▸ TASK TO COMPLETE: Write the line that contains "Task: Click the sentence" and each one after it, word for word, ending with the final line of the data.

*** Opening of RECORDED INFORMATION ***

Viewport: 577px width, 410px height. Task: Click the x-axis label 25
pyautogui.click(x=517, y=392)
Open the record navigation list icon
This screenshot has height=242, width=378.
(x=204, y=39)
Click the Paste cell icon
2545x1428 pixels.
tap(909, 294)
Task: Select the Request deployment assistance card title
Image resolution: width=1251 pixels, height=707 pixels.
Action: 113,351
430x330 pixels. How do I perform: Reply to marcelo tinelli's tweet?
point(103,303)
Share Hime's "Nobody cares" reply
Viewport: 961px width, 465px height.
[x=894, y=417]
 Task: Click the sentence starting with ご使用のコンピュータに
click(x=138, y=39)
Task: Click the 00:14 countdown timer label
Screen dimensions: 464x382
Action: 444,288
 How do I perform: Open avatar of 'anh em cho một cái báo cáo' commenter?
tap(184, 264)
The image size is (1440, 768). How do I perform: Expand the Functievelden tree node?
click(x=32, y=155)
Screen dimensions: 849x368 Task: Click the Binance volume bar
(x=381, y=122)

*** Close of RECORDED INFORMATION ***

▸ SOLUTION TO THIS EXERCISE:
 Task: Click the sentence starting with ご使用のコンピュータに
click(x=138, y=39)
Task: Click the 00:14 countdown timer label
Screen dimensions: 464x382
Action: 444,288
 How do I perform: Open avatar of 'anh em cho một cái báo cáo' commenter?
tap(184, 264)
The image size is (1440, 768). How do I perform: Expand the Functievelden tree node?
click(x=32, y=155)
Screen dimensions: 849x368 Task: Click the Binance volume bar
(x=381, y=122)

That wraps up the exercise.